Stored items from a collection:
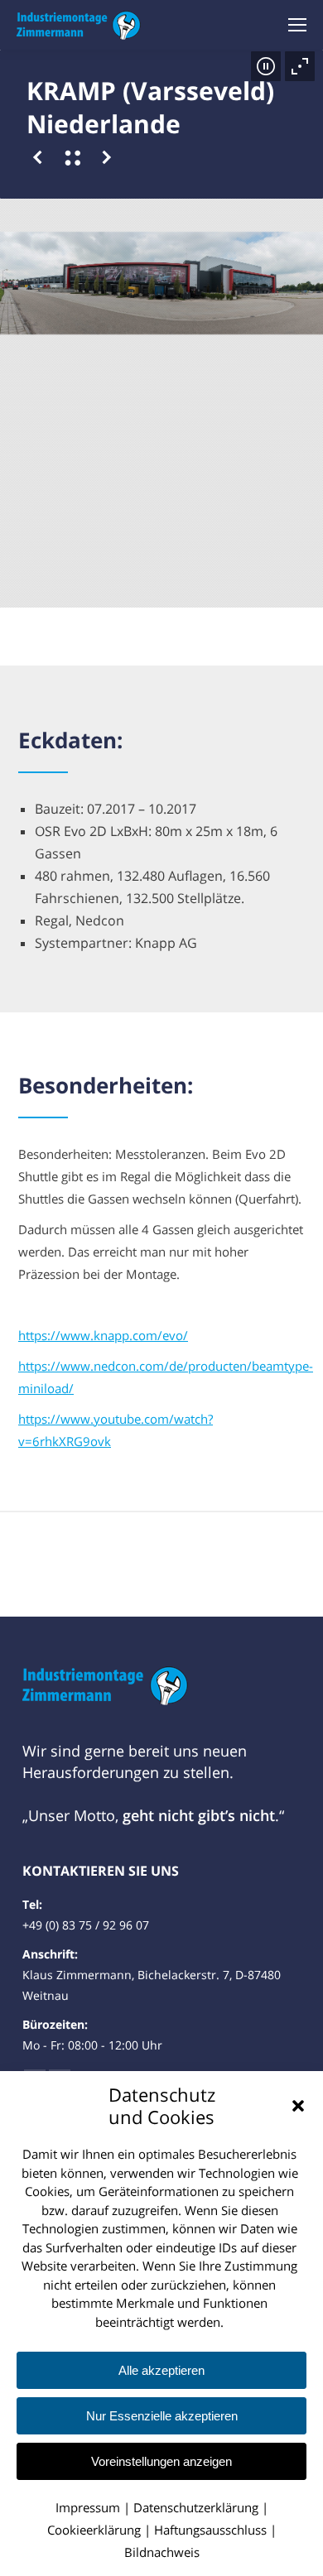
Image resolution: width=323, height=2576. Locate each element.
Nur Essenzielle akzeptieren (162, 2416)
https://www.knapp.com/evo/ (103, 1335)
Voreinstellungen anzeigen (161, 2461)
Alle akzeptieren (161, 2370)
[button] (298, 2106)
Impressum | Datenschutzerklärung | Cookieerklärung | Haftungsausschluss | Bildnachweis (162, 2529)
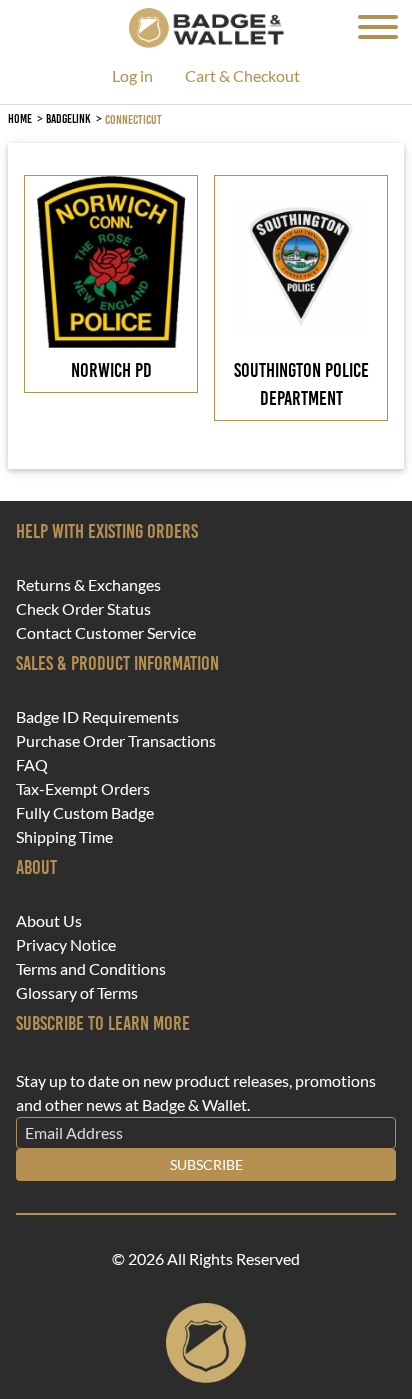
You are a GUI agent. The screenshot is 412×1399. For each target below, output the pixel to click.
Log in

WORK ITEM ▸ All of the entries above need to be transcribed exactly, except for the pictures.

ANSWER BOX ▸
Image resolution: width=323, height=2576. Locate each element.
Nur Essenzielle akzeptieren (162, 2416)
https://www.knapp.com/evo/ (103, 1335)
Voreinstellungen anzeigen (161, 2461)
Alle akzeptieren (161, 2370)
[button] (298, 2106)
Impressum | Datenschutzerklärung | Cookieerklärung | Haftungsausschluss | Bildnachweis (162, 2529)
You are a GUI agent. The screenshot is 412×1399. For each target below, output the pixel to click.
Log in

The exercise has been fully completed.